Du fait de sa réputation de sainteté, son corps a été exhumé en 1957 et trouvé intact. Mais le Saint-Office a mis fin dès 1960 à la procédure de béatification qui s’esquissait : "Trop de miracles !" On craignait une "vague d’illuminisme", d’excitation superficielle. Le dossier est néanmoins rouvert en 1980, lorsqu’à la demande de la prieure de Malestroit, René Laurentin (1917-2017), prêtre journaliste et spécialiste respecté des apparitions, se met au travail et publie en 1985 aux Éditions O.E.I.L. un livre sur elle, sans objection de la Congrégation pour la doctrine de la foi (qui a succédé au Saint-Office) et avec l’imprimatur de l’évêque de Vannes.

Sans rien édulcorer

L’ouvrage de Jean de Saint-Cheron relance sans doute l’intérêt pour mère Yvonne-Aimée, d’autant que, comme tout livre de qualité, sa parution est rapportée et commentée dans les médias. L’événement et les échos qu’il suscite s’ajoutent à nombre d’articles épars depuis des décennies et aussi relativement récents dans la presse. On trouve également pas mal de publications sur Internet, relayées par les réseaux sociaux. Il est prématuré de prédire une béatification, puis une canonisation, en sous-estimant les problèmes que pose, dans le climat actuel, une spiritualité exaltée, assaisonnée d’une surabondance de phénomènes inexplicables. 

Jean de Saint-Cheron en est lui-même conscient : "J’avoue avoir été tenté de gommer de ce récit les traces de l’extrémisme mystico-doloriste de la jeune Beauvais, de passer sous silence sa vie intérieure pour ne conserver d’elle que le rire clair, le bon coup de fourchette et l’héroïsme — des bidonvilles au maquis." Il choisit cependant de ne rien édulcorer. L’embarras que peut provoquer cette franchise n’empêche pas quelques certitudes chez qui se veut de la même honnêteté sans a priori apologétique ni anticlérical.

Vérification par les fruits portés

Il faut relever pour commencer que le Vatican ne porte pas tel ou telle "sur les autels" en vertu d’un arbitraire souverain. Il s’agit plutôt de la reconnaissance qu’est valide un culte qui existe déjà. Une béatification légitime les demandes locales d’intercession (dans le cadre de la communion des saints) adressées à une figure de croyant dont "l’héroïcité des vertus" a d’abord été dûment constatée. Pour une canonisation, ces prières sont proposées (mais non imposées) à l’Église entière. On voit ici que ce qui compte est les fruits portés par la dévotion : l’autorité romaine prend acte des grâces ainsi dispensées, approuve qu’elles continuent d’être sollicitées par le même "canal" et y encourage même. En l’occurrence, tout dépendra de témoignages de bienfaits reçus en invoquant l’assistance de mère Yvonne-Aimée.

Soulignons ensuite que, si un miracle est nécessaire pour une béatification et si un second est requis pour une canonisation, ce qui est retenu n’est pas un prodige accompli de son vivant par celui ou celle dont le cas est examiné. Et ce n’est pas non plus le simple fait (par exemple une guérison incompréhensible) qui est en lui-même déterminant, mais que cette faveur ait été obtenue en implorant nommément l’aide de ce serviteur (ou cette servante) défunt(e) de Dieu et de ses frères et sœurs. Il en résulte que ce sont désormais moins les signes donnés autrefois par mère Yvonne-Aimée qui importent que ceux qui pourront être accordés par son intermédiaire.

..............................

● SÉRIE D'EXERCICES
• A. D'après l'extrait sur mère Yvonne-Aimée, en quelle année le Saint-Office a-t-il mis fin à la procédure de béatification ?
• B. Restituez mot pour mot le passage de l'extrait sur mère Yvonne-Aimée, depuis "Il faut relever" jusqu'à "de mère Yvonne-Aimée.".
• C. Prolongez, s'il vous plaît, le texte sur mère Yvonne-Aimée à partir de sa dernière phrase.
La liste n'a aucun rôle dans ce travail.

● DOCUMENTS SOURCES
..............................

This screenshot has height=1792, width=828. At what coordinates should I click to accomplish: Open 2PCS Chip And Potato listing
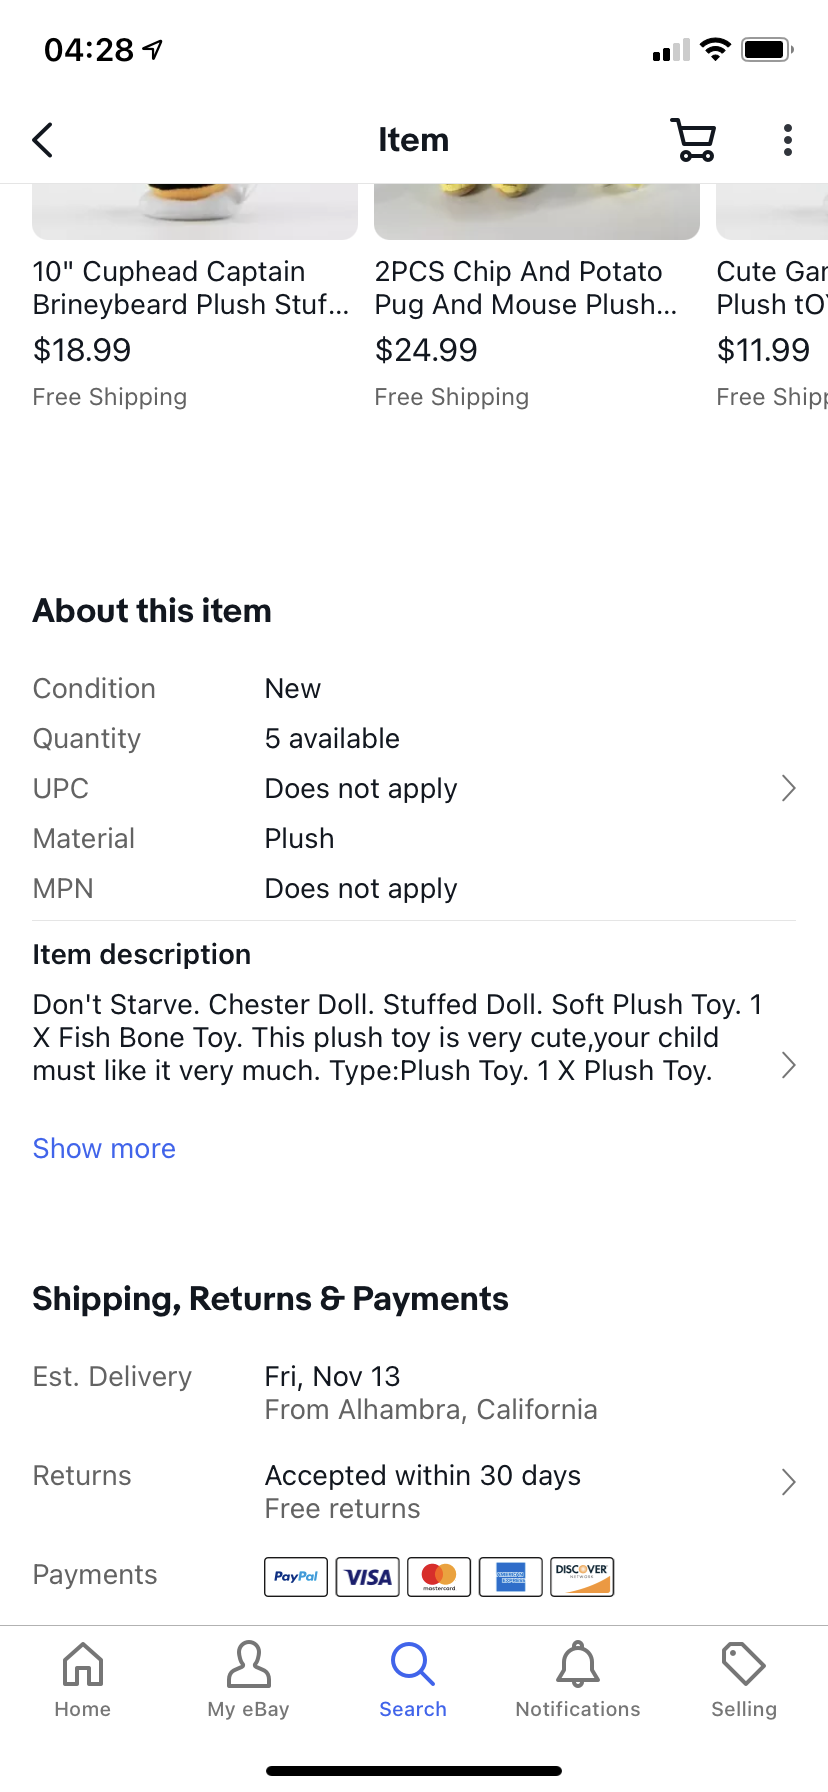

..............................

● RÉPONSES DANS L'ORDRE
• A. En 1960.

• B.
Il faut relever pour commencer que le Vatican ne porte pas tel ou telle "sur les autels" en vertu d’un arbitraire souverain. Il s’agit plutôt de la reconnaissance qu’est valide un culte qui existe déjà. Une béatification légitime les demandes locales d’intercession (dans le cadre de la communion des saints) adressées à une figure de croyant dont "l’héroïcité des vertus" a d’abord été dûment constatée. Pour une canonisation, ces prières sont proposées (mais non imposées) à l’Église entière. On voit ici que ce qui compte est les fruits portés par la dévotion : l’autorité romaine prend acte des grâces ainsi dispensées, approuve qu’elles continuent d’être sollicitées par le même "canal" et y encourage même. En l’occurrence, tout dépendra de témoignages de bienfaits reçus en invoquant l’assistance de mère Yvonne-Aimée.

• C.
L’aide pédagogique des révélations privées

Il convient par ailleurs de noter qu’extases, stigmates, transverbérations, bilocations, etc. ne sont pas des nouveautés. Avant la religieuse de Malestroit, on peut citer les saints François d’Assise (1181-1226), Thérèse d’Avila (155-15-1582), Joseph de Cupertino (1603-1663), Pio de Pietrelcina (1887-1968)… En revanche, Marie d’Agréda (1602-1665), célèbre en son temps pour ses lévitations, fut déclarée vénérable, mais n’a jamais été béatifiée. Les phénomènes extraordinaires ne sont donc pas plus suffisants qu’ils ne sont forcément des obstacles.

Ce sont en effet des révélations privées ou particulières. Selon le Catéchisme de l’Église catholique, "elles n’appartiennent pas au dépôt de la foi. Leur rôle n’est pas d’“améliorer” ni de “compléter” la Révélation définitive du Christ, mais d’aider à en vivre pleinement à une certaine époque de l’histoire" (n°67). Il s’ensuit que ces "précisions" ou "éclaircissements" peuvent avoir une valeur pédagogique qui répond aux besoins du moment et que le Magistère peut reconnaître comme inspirée par l’Esprit saint. Mais la foi n’oblige aucunement à y croire, même s’il s’agit d’apparitions confirmées de la Vierge Marie, voire du Christ en personne — comme aux saintes Marguerite-Marie Alacoque (1647-1690) ou Faustine Kowalska (1905-1938) — ou encore de "preuves" matérielles comme l’impressionnant Saint-Suaire de Turin.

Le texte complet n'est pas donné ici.